··· Records

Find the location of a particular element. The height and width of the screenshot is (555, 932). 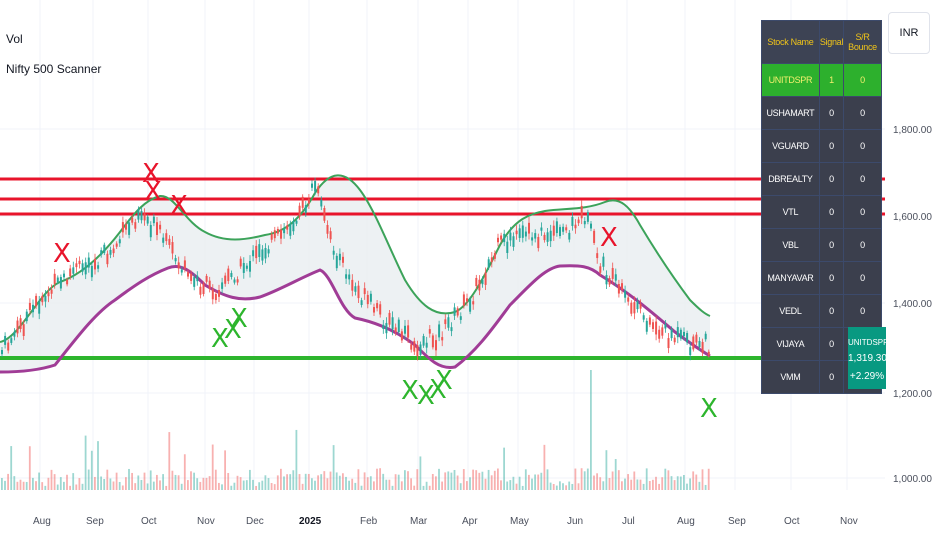

signal-cell: 1 is located at coordinates (832, 80).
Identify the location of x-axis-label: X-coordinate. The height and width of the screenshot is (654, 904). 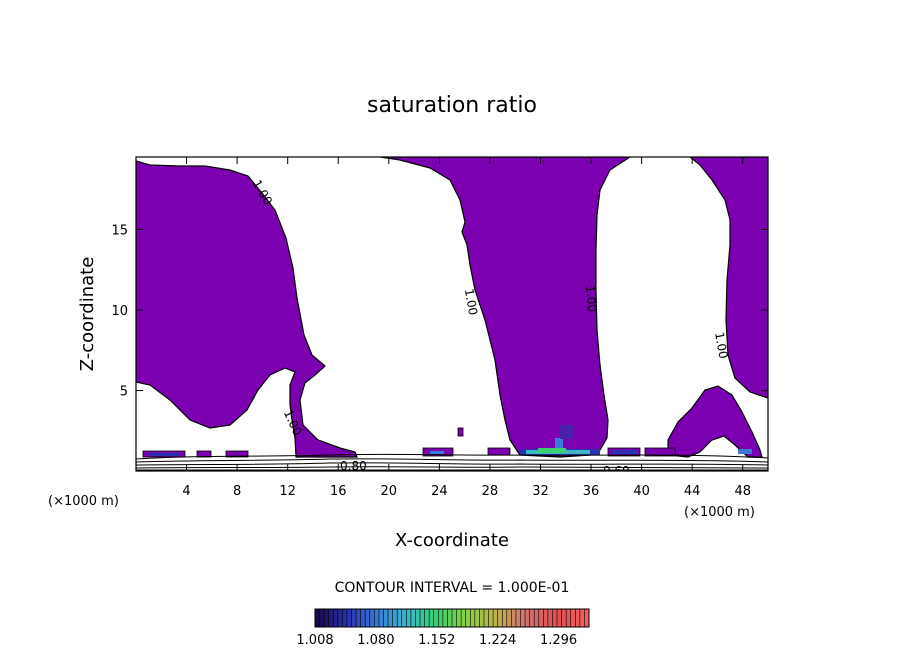
(452, 540).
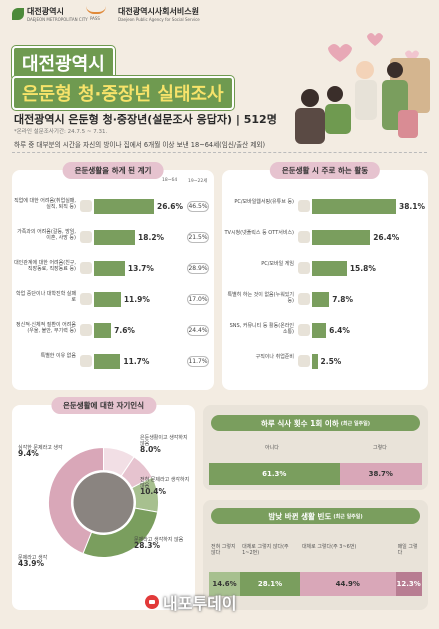 This screenshot has width=439, height=629. What do you see at coordinates (113, 331) in the screenshot?
I see `reason-row: 정신적·신체적 질환이 어려움(우울, 불안, 무기력 등) 7.6% 24.4%` at bounding box center [113, 331].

······

What to work on — Please render the material above as a JSON list of strings, one string per line, with blank lines and the pictures left out.

Response to this exercise —
[
  "Find the location of a particular element. The height and width of the screenshot is (555, 932). ",
  "signal-cell: 1 is located at coordinates (832, 80).",
  "Identify the location of x-axis-label: X-coordinate. The height and width of the screenshot is (654, 904). ",
  "(452, 540).",
  " This screenshot has width=439, height=629. What do you see at coordinates (113, 331) in the screenshot?",
  "I see `reason-row: 정신적·신체적 질환이 어려움(우울, 불안, 무기력 등) 7.6% 24.4%` at bounding box center [113, 331]."
]